5. Select "Install" for Choose Install Location. Default location is set to C:\intravue but you can change.
   1. If you're upgrading, you will receive a notice to make a backup of your current database. Click “OK” to continue with the upgrade.

   2. IntraVUE will make a backup of the appropriate folders and store them automatically in “prevxxxx” folders under C:\intravue when you run an upgrade.

   

   

6. Select “Yes” to use IntraVUE™ with a software license key. If you purchased an IntraVUE USB dongle select "No".

This question is used to determine where IntraVUE should look for licensing information (c:\intravue or from a USB dongle)

7. A Java Setup - Welcome window appears whenever java is not installed in the machine. Click "Install" and let the Java Install run its course.

   Java 32-bit is required to be installed for the IntraVUE™ scanner to run. The UI does not make use of Java 32-bit.

   1. Click “Next” at the “Restore Java security prompt” when asked.

   2. Click “Close” to finish the Java installation

JAVA might prompt you to update. Ignore as IntraVUE™ will install a 32-bit version of Java

8. Close the “Verify Java Version” Internet Browser.

9. Click “Yes” to “Do you want to launch IntraVUE™ Browser”

   

10. Once the browser window launches, if you get IntraVUE™ logo at the top your installation performed successfully.

11. You can Open IntraVUE™ in any compatible browser such as IE 11, Chrome or Firefox. See IntraVUE 3 System Requirements for details.

 

Register or Update IntraVUE™ Product Key

If you are registering or updating an IntraVUE dongle proceed to 'Register IntraVUE when using a dongle' down below.

1. Invoke IntraVUE™ from your desktop or open an internet browser and enter http://127.0.0.1:8765 in the address bar if IntraVUE is installed on the same computer, otherwise change 127.0.0.1 to the IP address or URL of the IntraVUE host. Press Enter.

2. Click > Configure > Login as user "admin" > password "intravue".

3. The Registration link will immediately appear.

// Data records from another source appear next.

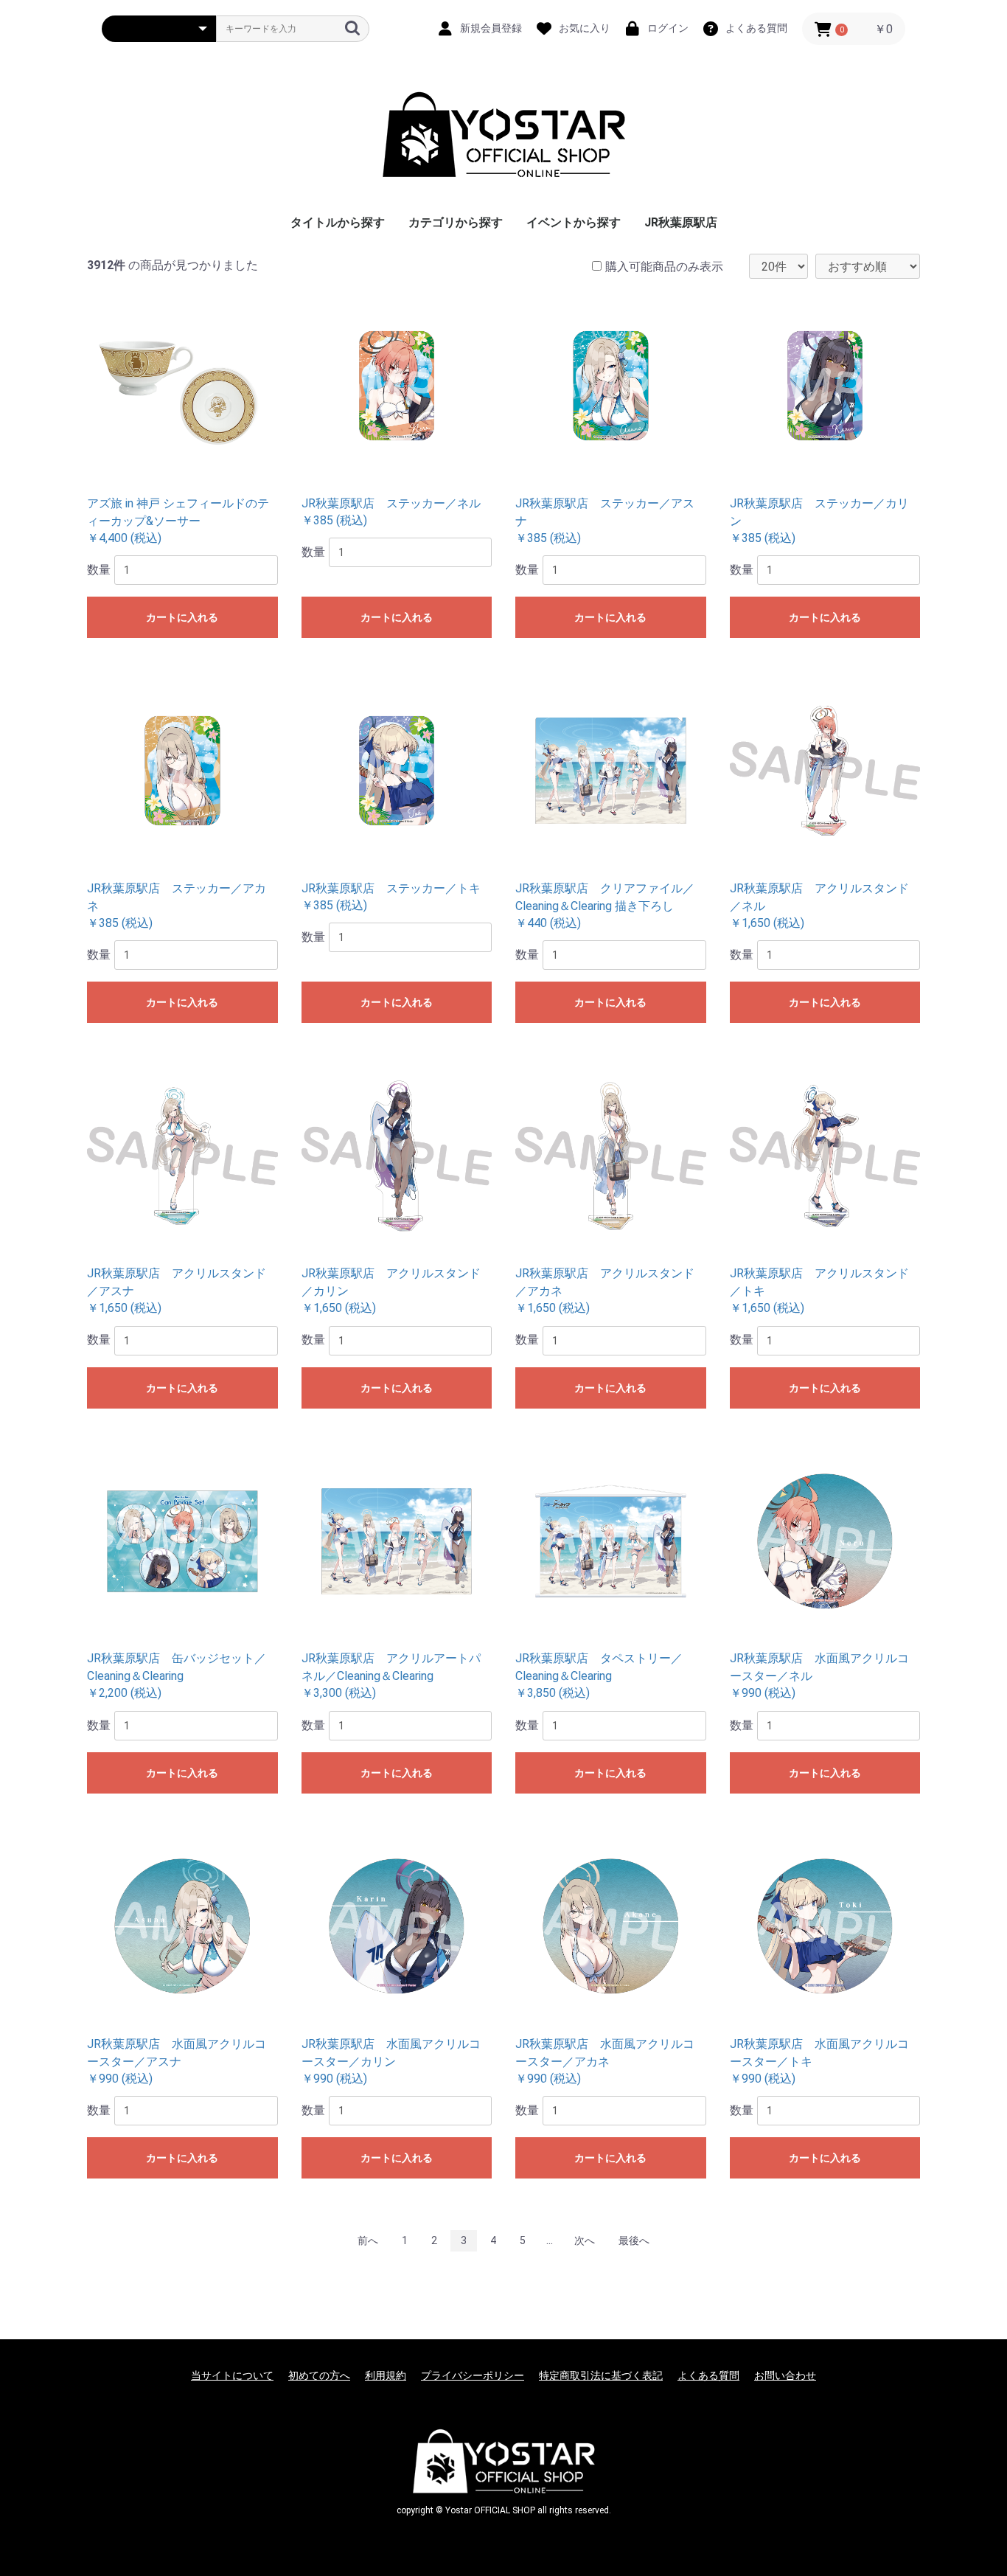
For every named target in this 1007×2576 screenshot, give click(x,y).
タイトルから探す (337, 222)
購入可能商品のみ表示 (664, 267)
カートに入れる (182, 617)
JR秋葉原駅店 (680, 222)
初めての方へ (319, 2375)
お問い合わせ (785, 2375)
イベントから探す (573, 222)
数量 (99, 570)
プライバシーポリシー (472, 2375)
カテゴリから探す (455, 222)
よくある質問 (708, 2375)
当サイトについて (232, 2375)
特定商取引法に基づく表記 (601, 2375)
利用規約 (385, 2375)
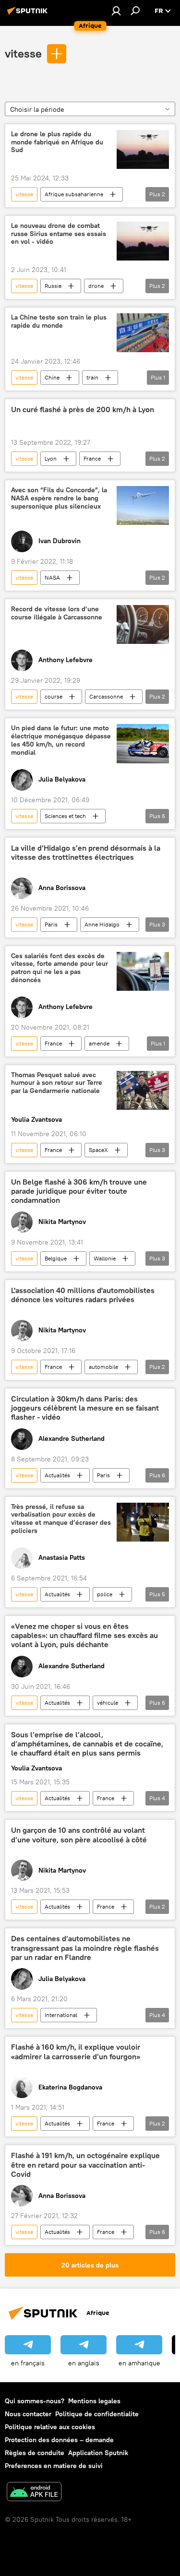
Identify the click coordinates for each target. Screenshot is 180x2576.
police (104, 1594)
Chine (52, 377)
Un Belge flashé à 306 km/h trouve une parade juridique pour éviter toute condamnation (79, 1191)
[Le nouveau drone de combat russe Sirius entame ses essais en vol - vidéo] (143, 241)
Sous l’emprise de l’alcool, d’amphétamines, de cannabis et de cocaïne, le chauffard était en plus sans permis (87, 1743)
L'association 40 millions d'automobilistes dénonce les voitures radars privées (83, 1295)
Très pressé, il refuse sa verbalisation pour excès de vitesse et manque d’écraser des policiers (61, 1519)
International (61, 2014)
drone (96, 285)
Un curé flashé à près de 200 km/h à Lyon (82, 409)
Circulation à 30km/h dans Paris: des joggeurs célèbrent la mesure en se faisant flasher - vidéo (85, 1408)
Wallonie (105, 1258)
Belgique (56, 1258)
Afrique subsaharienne (74, 194)
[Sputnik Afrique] (29, 14)
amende (99, 1043)
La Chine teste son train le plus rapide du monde (59, 321)
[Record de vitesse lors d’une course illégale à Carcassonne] (143, 624)
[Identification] (116, 10)
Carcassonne (106, 696)
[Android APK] (34, 2493)
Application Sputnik (98, 2452)
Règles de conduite (34, 2452)
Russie (53, 285)
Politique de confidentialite (97, 2414)
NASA (52, 577)
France (92, 458)
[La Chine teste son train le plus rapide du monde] (143, 332)
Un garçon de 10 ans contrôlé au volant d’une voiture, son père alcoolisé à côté (79, 1835)
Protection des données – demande (59, 2439)
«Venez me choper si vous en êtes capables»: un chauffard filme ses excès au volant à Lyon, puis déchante (84, 1635)
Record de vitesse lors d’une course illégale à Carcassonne (56, 613)
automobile (103, 1366)
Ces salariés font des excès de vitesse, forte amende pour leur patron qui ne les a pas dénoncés (59, 968)
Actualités (57, 1475)
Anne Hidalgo (102, 924)
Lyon (51, 458)
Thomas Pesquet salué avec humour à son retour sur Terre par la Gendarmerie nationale (56, 1083)
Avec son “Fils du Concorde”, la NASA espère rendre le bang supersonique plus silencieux (59, 498)
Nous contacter (28, 2414)
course (53, 696)
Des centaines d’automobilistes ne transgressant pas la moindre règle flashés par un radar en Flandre (85, 1947)
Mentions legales (94, 2401)
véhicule (107, 1702)
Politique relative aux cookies (50, 2426)
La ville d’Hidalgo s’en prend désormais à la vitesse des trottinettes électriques (85, 852)
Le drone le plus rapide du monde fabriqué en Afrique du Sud (57, 142)
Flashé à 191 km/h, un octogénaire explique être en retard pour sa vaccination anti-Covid (85, 2164)
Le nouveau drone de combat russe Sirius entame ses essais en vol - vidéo (58, 234)
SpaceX (98, 1149)
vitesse (23, 53)
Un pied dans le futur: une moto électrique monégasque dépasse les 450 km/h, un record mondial (61, 740)
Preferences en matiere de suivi (54, 2465)
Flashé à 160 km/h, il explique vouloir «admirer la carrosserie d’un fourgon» (75, 2051)
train (92, 377)
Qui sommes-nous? (34, 2401)
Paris (51, 924)
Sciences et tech (65, 815)
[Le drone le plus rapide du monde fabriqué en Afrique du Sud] (143, 149)
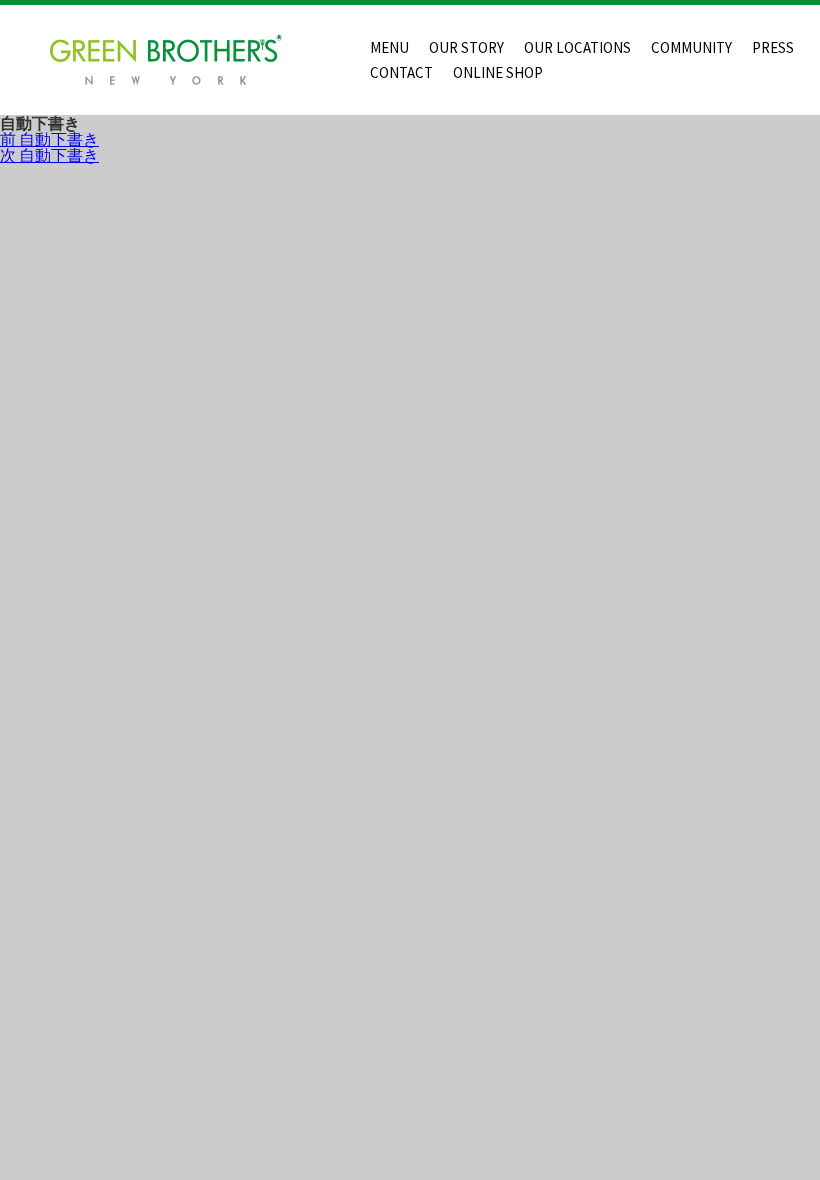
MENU (389, 47)
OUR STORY (466, 47)
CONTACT (401, 72)
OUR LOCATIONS (577, 47)
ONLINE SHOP (498, 72)
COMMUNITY (691, 47)
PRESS (773, 47)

4. Copy the KEYCODE number. You'll need this number in the next step.
5. Obtain an IntraVUE registration code from the IntraVUE User Web-Based Registration by clicking "here" next to "To get a registration code" or entering this address into a second tab https://intravuereg.panduit.com/intravue-registration/index.php

6. Within the web registration form, Enter your Email Address, Organization, KEY CODE, PRODUCT KEY and SERVICE CODE (As Provided by Panduit with your purchase). Click "Submit Query".

 

7. Copy the returned “Registration Code” into the Registration Code field in the IntraVUE's "REGISTRATION" page. This activates IntraVUE™ to enable monitoring of Automation Networks.
8. Copy the "Product Key" into the "PRODUCT KEY" field in IntraVUE's "REGISTRATION" page. This activates the IntraVUE product itself.
9. Copy the “Service Contract Code” into the “SERVICE CODE” field in the IntraVUE's REGISTRATION page. This activates the KPI system and other add-on features of IntraVUE™ provided for customers under Support. If target software is not currently under support, the “Service Contract Code” field will remain blank.
10. Click 'Submit Registration'. At the top of the REGISTRATION page should show something “Your registration has been completed successfully”. If it does not call Tech Support.

Your Product Key might be rejected by the web registration system for several reasons. See this knowledge base article for more details: KB4473

Make sure there are not trailing blank spaces as this will prevent the IntraVUE™ User Web-Based Registration from completing your request successfully.